## Texto mostrado
☆ ☆ ☆ ☆ ☆ ☆ ☆
Historias de Germania

LOS ABRAZOS

 

El hombre de las viñas habló, en agonía, al oído de Marcela. Antes de morir, le reveló un secreto:
— La uva — le susurró — está hecha de vino.
Marcela Pérez-Silva me lo contó, y yo pensé: Si la uva está hecha de vino, quizá nosotros somos las palabras que cuentan lo que somos.

 

(GALEANO, Eduardo, El libro de los abrazos, 1989)

 

El tiempo, inexorablemente, nos va cerrando los caminos de los abrazos. Y abriendo el de los recuerdos. ¡Cuántos abrazos que se extrañan! Los de la abuela, los del viejo… Y cuántos abrazos perdidos, esos que jamás recuperaremos. Es probable que el urgente citadino no sea capaz de darle valor a esos vitales gestos de afecto que tenemos los pueblerinos.

Los dos primeros que recuerdo fueron el mismo día. Me sentí inmenso. Era el primer día de clase y mí vieja mientras me abrazaba me dijo: “Ya sos grande. Empezás un camino. Recorrelo con seguridad” Y me dirigí a la escuela. El corazón latía con fuerza mientras cruzaba la plaza acompañado por Perla, la perra que se había agregado poco antes. En la puerta de “la Once” estaba la Señora Clotilde, la maestra de Primero Inferior. Ese fue el segundo. Me abrazó y solo dijo: ¡Bienvenido! y fue la entrada al nuevo y maravilloso mundo del saber. ¡Aprender a leer! Método alfabético…

Era el más antiguo de todos –nació antes de Cristo– y posiblemente el más popular en la lengua castellana. Casi todos los mayores de 40 años hemos aprendido a leer y escribir con este sistema que se basa en trabajar la forma y el nombre de cada una de las letras de manera independiente para, después, combinarlas creando sílabas y palabras. Se empieza con las vocales, se sigue con las consonantes, generalmente con la /p/ o la /m/, que resultan más fáciles para los niños, y con ellas se van formando las primeras sílabas y palabras. Obviamente Ma-má…. Pa-pá… Le agregábamos mí y ya teníamos mí mamá o mí papá y ya estábamos en condiciones de armar las primeras frases: Mi mamá me ama o Amo a mi mamá… Lo mismo con papá… ¡Qué mundo maravilloso el de las palabras! Yo lo disfruto cada día más.

Otros abrazos que me emocionaron fueron los de la primera comunión. ¡Dos años de catequesis con la abuela Josefina para prepararnos! Mucha memoria y concentración. Algunas charlas de reflexión y las misas dominicales con el Padre Martinet. Yo iba siempre y hasta había memorizado los incomprensibles textos en latín.  Recibir por primera vez el cuerpo de Cristo fue algo maravilloso. Me sentía muy feliz y estaba seguro que era el niño más bueno de la tierra, o al menos de Germania… Los abrazos fueron de mis padres, abuelos, tíos, vecinos… Y el intercambio de la estampita por la moneda fue también algo muy especial. En esa ocasión faltó la clásica foto que vino después, en Chacabuco. Fue en los estudios de Marsiletti. Hubo una individual y otra junto con mí prima Marta.
☆ ☆ ☆ ☆ ☆ ☆ ☆
## Contenido del conjunto

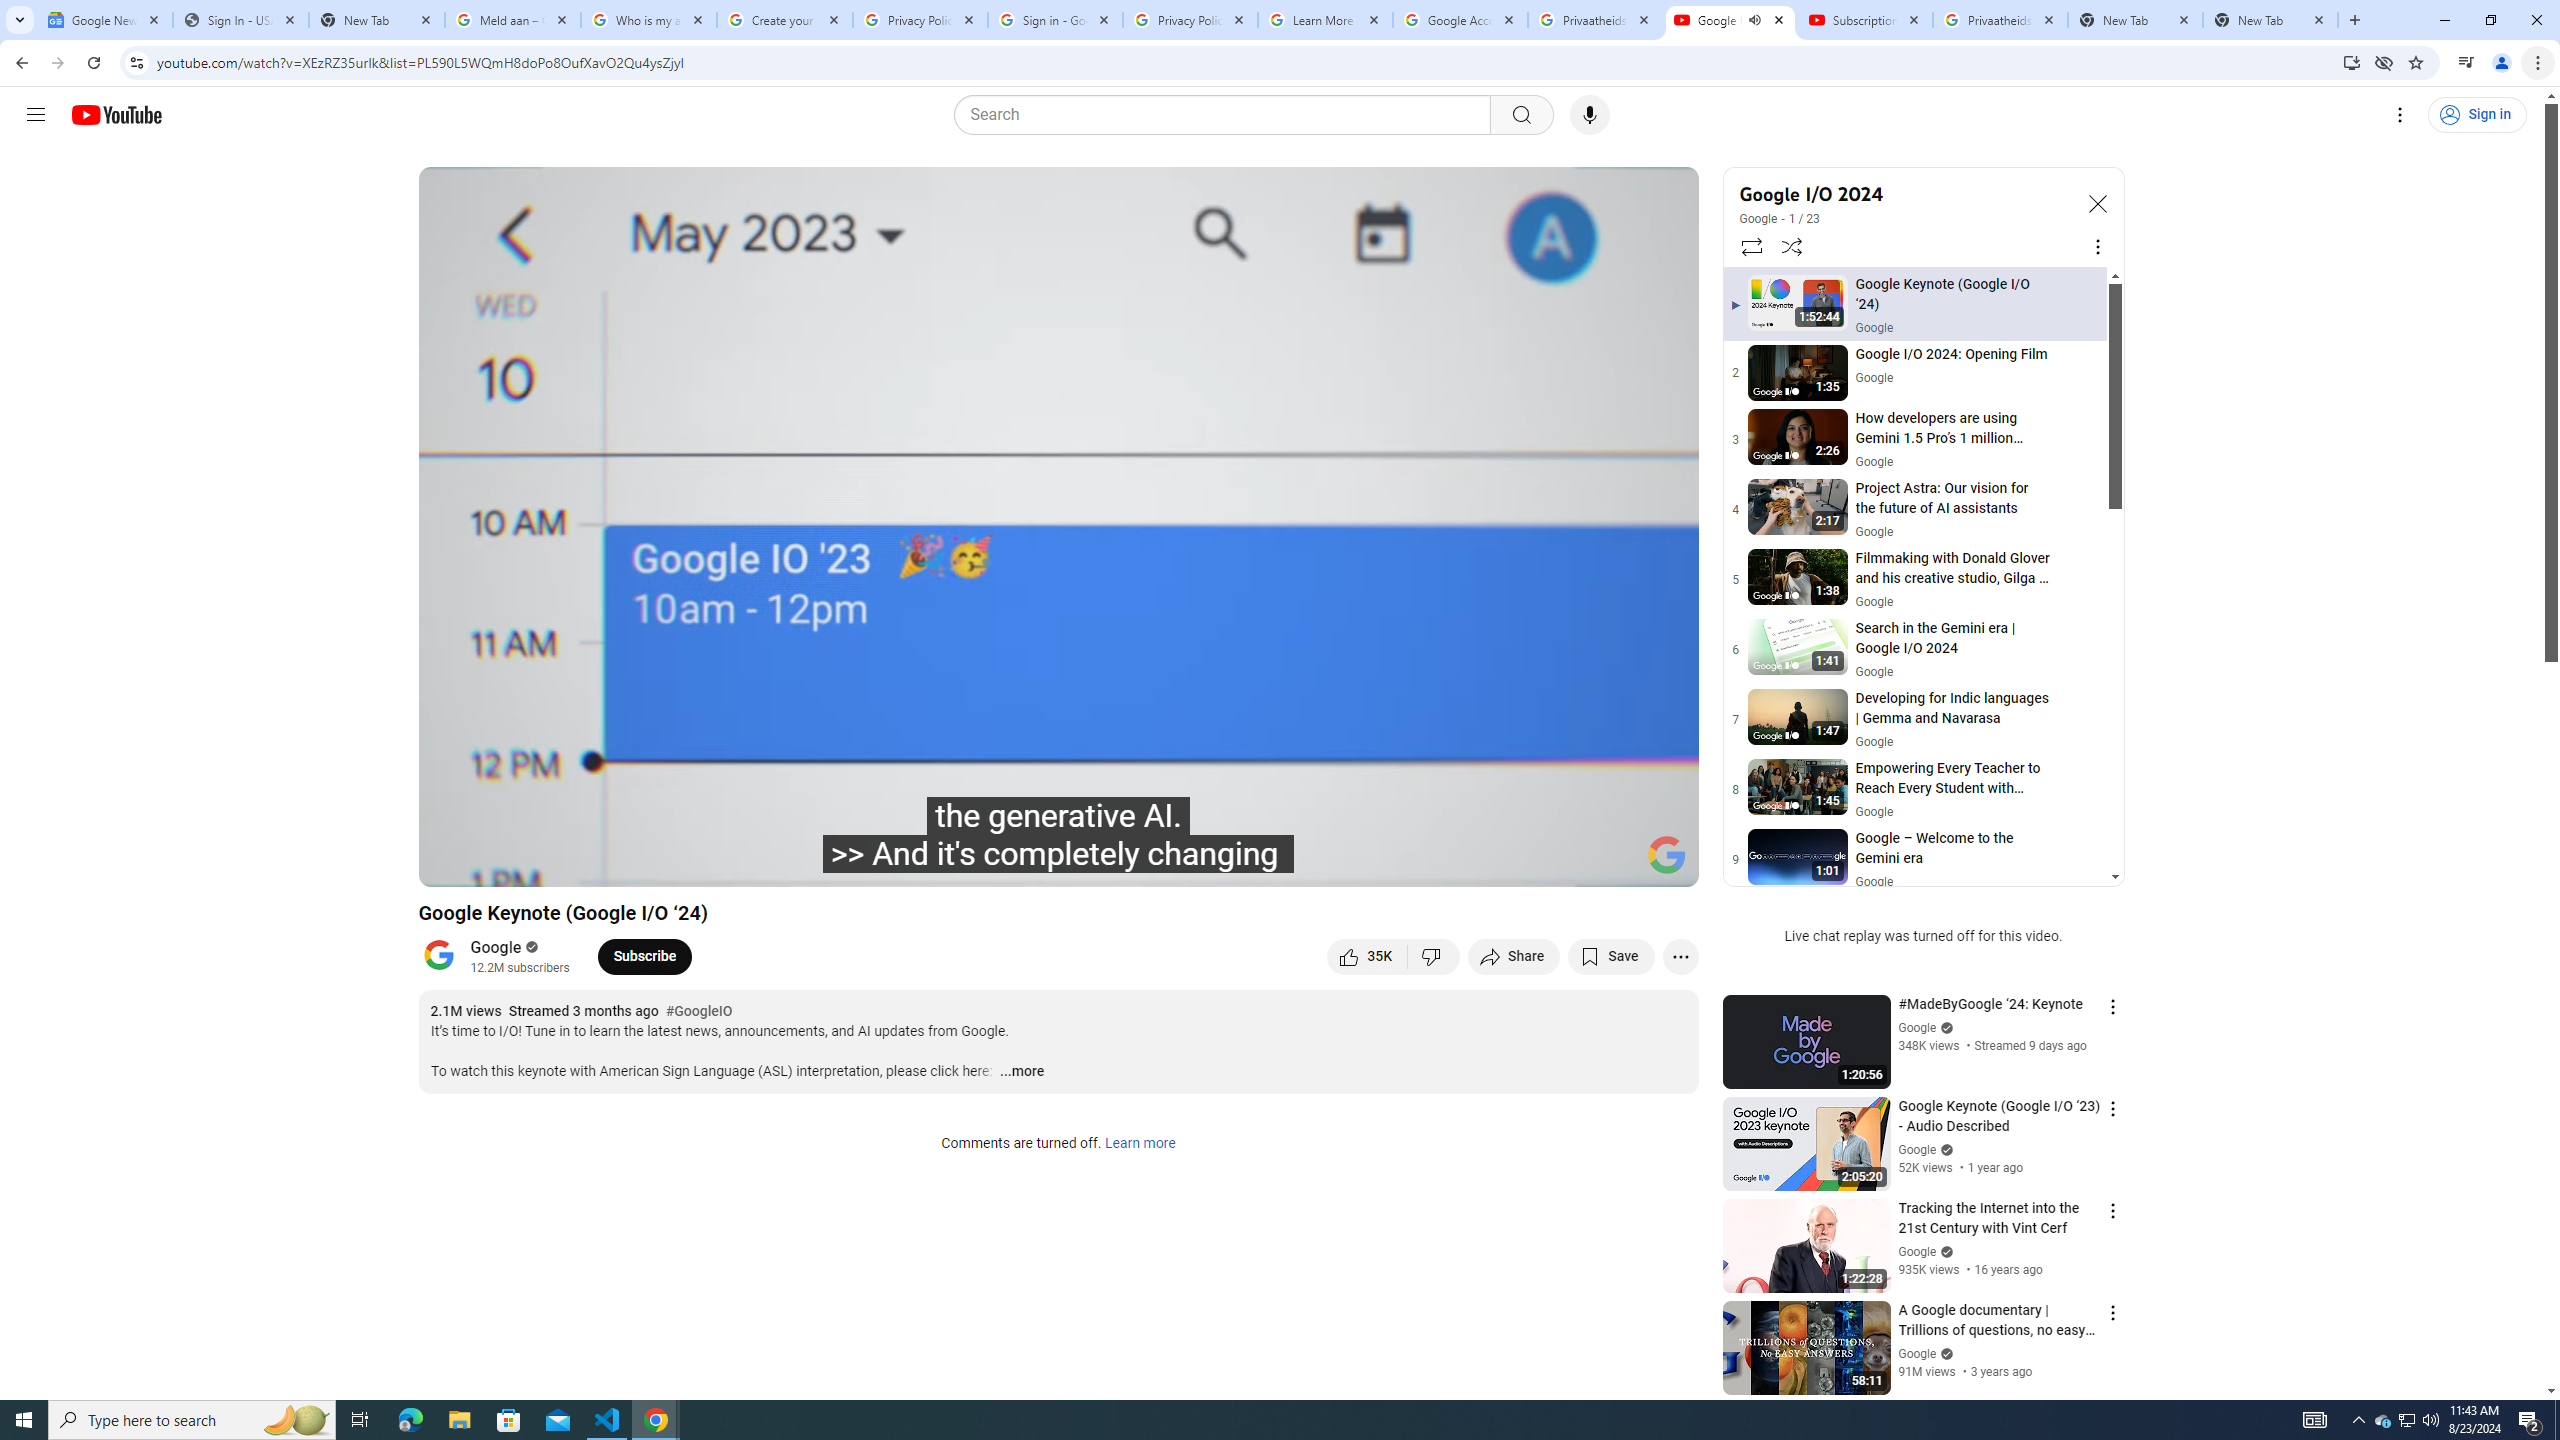  I want to click on '...more', so click(1020, 1072).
☆ ☆ ☆ ☆ ☆ ☆ ☆
## Tareas pendientes
**A)** Según el texto sobre los abrazos:
(i) ¿Qué palabra dijo la Señora Clotilde al abrazar al narrador en la puerta de la escuela?
(ii) ¿Con qué consonantes se sigue generalmente después de las vocales en el método alfabético?
(iii) ¿Cuántos años duró la catequesis con la abuela Josefina?
**B)** ¿Puedes transcribir el fragmento del texto sobre los abrazos que se abre con las palabras "(GALEANO, Eduardo, El libro" y se cierra con "tenemos los pueblerinos."?

## Respuestas esperadas
**A)**
(i) ¡Bienvenido!
(ii) Con la /p/ o la /m/.
(iii) Dos años.

**B)**
(GALEANO, Eduardo, El libro de los abrazos, 1989)

 

El tiempo, inexorablemente, nos va cerrando los caminos de los abrazos. Y abriendo el de los recuerdos. ¡Cuántos abrazos que se extrañan! Los de la abuela, los del viejo… Y cuántos abrazos perdidos, esos que jamás recuperaremos. Es probable que el urgente citadino no sea capaz de darle valor a esos vitales gestos de afecto que tenemos los pueblerinos.